◆ RECORDS TO USE ◆
•••••
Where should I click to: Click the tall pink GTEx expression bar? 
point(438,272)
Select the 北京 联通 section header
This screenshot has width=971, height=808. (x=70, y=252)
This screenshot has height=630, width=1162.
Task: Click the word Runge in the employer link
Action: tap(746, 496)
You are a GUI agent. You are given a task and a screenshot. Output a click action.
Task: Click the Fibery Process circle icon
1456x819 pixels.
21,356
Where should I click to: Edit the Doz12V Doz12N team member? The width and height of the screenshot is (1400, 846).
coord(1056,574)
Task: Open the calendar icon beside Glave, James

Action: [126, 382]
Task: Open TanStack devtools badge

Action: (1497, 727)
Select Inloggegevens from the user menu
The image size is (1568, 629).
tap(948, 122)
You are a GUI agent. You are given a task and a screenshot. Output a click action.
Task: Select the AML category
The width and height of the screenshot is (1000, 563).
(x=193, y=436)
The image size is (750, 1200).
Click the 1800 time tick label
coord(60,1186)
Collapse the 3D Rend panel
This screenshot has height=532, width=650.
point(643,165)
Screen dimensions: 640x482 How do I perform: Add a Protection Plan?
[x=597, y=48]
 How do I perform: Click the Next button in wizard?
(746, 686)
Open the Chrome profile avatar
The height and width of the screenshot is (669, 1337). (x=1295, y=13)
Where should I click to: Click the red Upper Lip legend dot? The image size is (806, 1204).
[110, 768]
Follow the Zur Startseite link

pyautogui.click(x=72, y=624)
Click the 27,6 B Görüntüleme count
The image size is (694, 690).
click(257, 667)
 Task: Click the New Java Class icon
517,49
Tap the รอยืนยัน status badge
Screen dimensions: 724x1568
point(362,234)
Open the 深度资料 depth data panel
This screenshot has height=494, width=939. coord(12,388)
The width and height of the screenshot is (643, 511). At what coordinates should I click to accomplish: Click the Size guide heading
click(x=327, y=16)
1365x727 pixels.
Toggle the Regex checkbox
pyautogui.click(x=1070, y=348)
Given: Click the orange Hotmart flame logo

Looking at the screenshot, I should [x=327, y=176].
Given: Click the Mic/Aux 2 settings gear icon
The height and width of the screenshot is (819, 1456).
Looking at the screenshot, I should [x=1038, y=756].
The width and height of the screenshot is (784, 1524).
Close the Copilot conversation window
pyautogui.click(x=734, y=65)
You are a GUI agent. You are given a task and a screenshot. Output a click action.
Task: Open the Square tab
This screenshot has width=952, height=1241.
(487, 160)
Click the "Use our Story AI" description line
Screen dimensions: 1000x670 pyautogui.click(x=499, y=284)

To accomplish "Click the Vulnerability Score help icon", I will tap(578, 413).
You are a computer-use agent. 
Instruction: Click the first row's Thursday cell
•••••
◆ AIM OF THE EXERCISE ◆
Type the records out again. Match them exactly.

◆ YOUR RESPONSE ◆
Where should I click to: Click the tall pink GTEx expression bar? 
point(438,272)
Select the 北京 联通 section header
This screenshot has width=971, height=808. (x=70, y=252)
This screenshot has height=630, width=1162.
Task: Click the word Runge in the employer link
Action: tap(746, 496)
You are a GUI agent. You are given a task and a screenshot. Output a click action.
Task: Click the Fibery Process circle icon
1456x819 pixels.
21,356
Where should I click to: Edit the Doz12V Doz12N team member? The width and height of the screenshot is (1400, 846).
coord(1056,574)
Task: Open the calendar icon beside Glave, James

Action: [126, 382]
Task: Open TanStack devtools badge

Action: (1497, 727)
Select Inloggegevens from the user menu
The image size is (1568, 629).
tap(948, 122)
You are a GUI agent. You are given a task and a screenshot. Output a click action.
Task: Select the AML category
The width and height of the screenshot is (1000, 563).
(x=193, y=436)
The image size is (750, 1200).
Click the 1800 time tick label
coord(60,1186)
Collapse the 3D Rend panel
This screenshot has height=532, width=650.
point(643,165)
Screen dimensions: 640x482 How do I perform: Add a Protection Plan?
[x=597, y=48]
 How do I perform: Click the Next button in wizard?
(746, 686)
Open the Chrome profile avatar
The height and width of the screenshot is (669, 1337). (x=1295, y=13)
Where should I click to: Click the red Upper Lip legend dot? The image size is (806, 1204).
[110, 768]
Follow the Zur Startseite link

pyautogui.click(x=72, y=624)
Click the 27,6 B Görüntüleme count
The image size is (694, 690).
click(257, 667)
 Task: Click the New Java Class icon
517,49
Tap the รอยืนยัน status badge
Screen dimensions: 724x1568
point(362,234)
Open the 深度资料 depth data panel
This screenshot has height=494, width=939. coord(12,388)
The width and height of the screenshot is (643, 511). At what coordinates should I click to accomplish: Click the Size guide heading
click(x=327, y=16)
1365x727 pixels.
Toggle the Regex checkbox
pyautogui.click(x=1070, y=348)
Given: Click the orange Hotmart flame logo

Looking at the screenshot, I should [x=327, y=176].
Given: Click the Mic/Aux 2 settings gear icon
The height and width of the screenshot is (819, 1456).
Looking at the screenshot, I should [x=1038, y=756].
The width and height of the screenshot is (784, 1524).
Close the Copilot conversation window
pyautogui.click(x=734, y=65)
You are a GUI agent. You are given a task and a screenshot. Output a click action.
Task: Open the Square tab
This screenshot has width=952, height=1241.
(487, 160)
Click the "Use our Story AI" description line
Screen dimensions: 1000x670 pyautogui.click(x=499, y=284)

To accomplish "Click the Vulnerability Score help icon", I will tap(578, 413).
You are a computer-use agent. 
Instruction: Click the first row's Thursday cell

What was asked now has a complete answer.